John Oliver on how badly the US handles unemployment

Losing one’s job is not only a traumatic experience, it often leads to a cascade of disasters such as losing one’s home. Unemployment insurance is meant to tide people over until they find another job. But some political leaders, especially Republicans, seem to view it as a reward for lazy people. He describes how hard it is for people to get unemployment benefits and how some states like Florida cut the premiums that companies are supposed to put into the unemployment fund and then go out of their way to make things difficult for people to apply for relief.


  1. robert79 says

    I didn’t know about the $1 yielding $2 of economic value thing.

    This further strengthens my belief that a universal income is a good thing. Just give everyone $X a month.

    It’s actually a small government measure, since you no longer need the *HUGE* bureaucratic apparatus of checking if people actually “deserve” that cash. (Okay… so a lot of bureaucrats will need unemployment now…) And obviously, for the higher incomes… they get $X and pay an additional $X or more in taxes.

    You could even get rid of minimum wage, let universal income cover that, then if employers want to pay you 10c a month but people don’t desperately need it, I’m sure the free market will sort things out.

Dataset records ->
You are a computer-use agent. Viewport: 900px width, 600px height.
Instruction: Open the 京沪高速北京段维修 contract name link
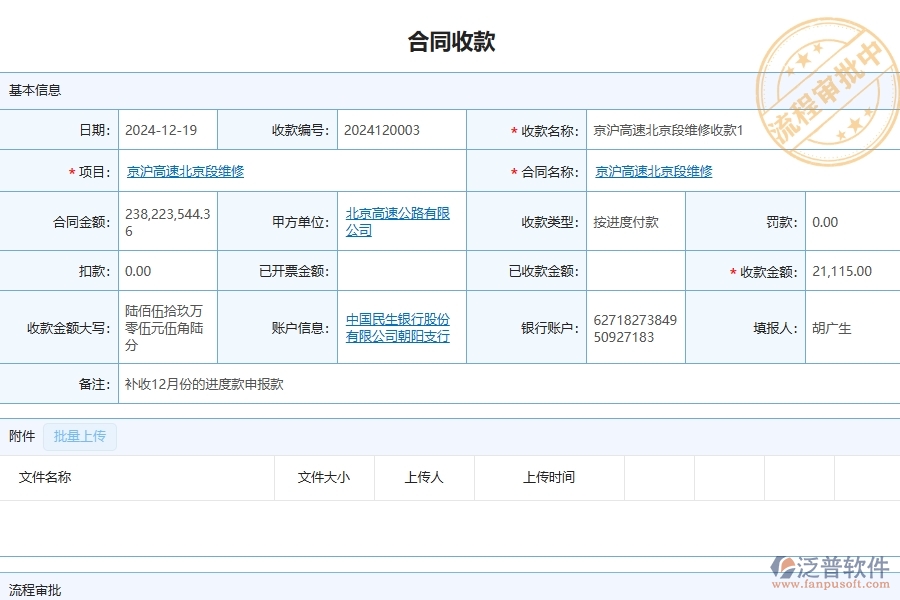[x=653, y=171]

---

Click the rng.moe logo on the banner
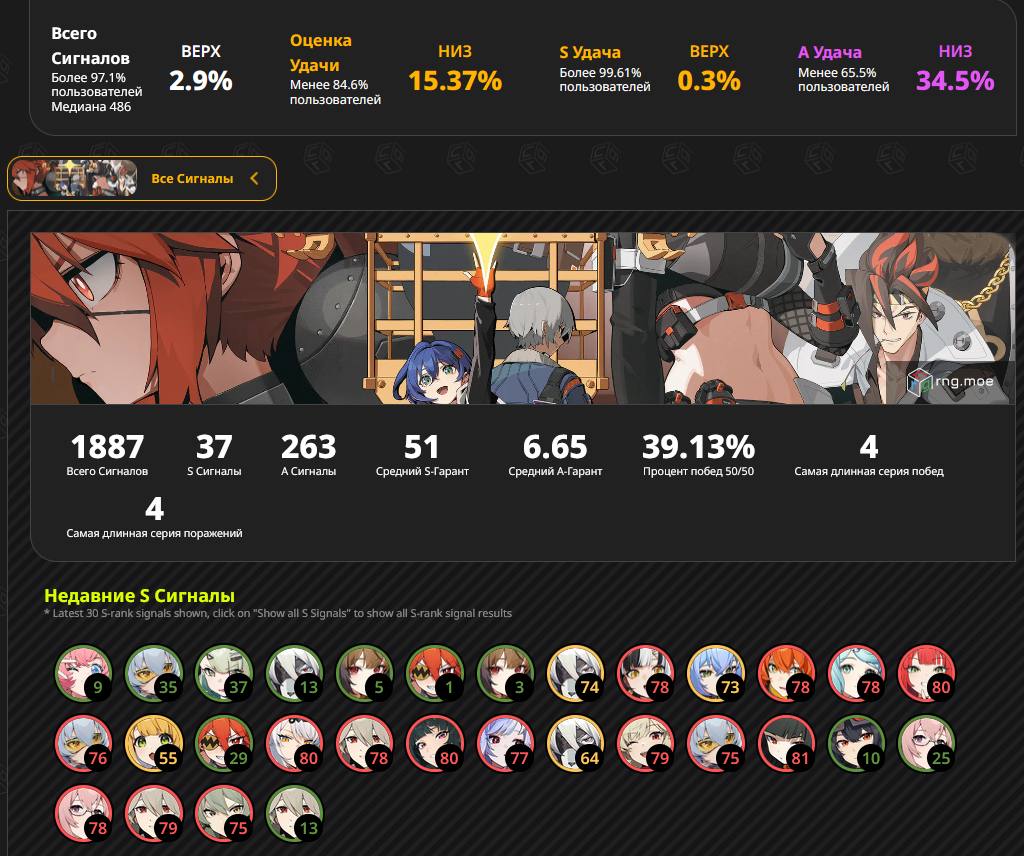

Task instructions ->
[a] Answer these questions from the unemployment post and its comment:
(i) Which state does the post name as cutting the premiums companies are supposed to put into the unemployment fund?
(ii) In robert79's comment, $1 yields how much economic value?
(iii) What does robert79 suggest could happen to the minimum wage?
[b] Do these statements agree with the unemployment post and its comment? Answer yes or no, and quote the words that decide it.
(i) The post says unemployment insurance is meant to tide people over until they find another job.
(ii) robert79 says a universal income would need a larger bureaucracy.
(iii) robert79 already knew about the $1 yielding $2 of economic value.

Answers for the tasks ->
[a]
(i) Florida.
(ii) $2.
(iii) It could be gotten rid of, and universal income would cover it.

[b]
(i) Yes: "Unemployment insurance is meant to tide people over until they find another job."
(ii) No: "It’s actually a small government measure"
(iii) No: "I didn’t know about the $1 yielding $2 of economic value thing."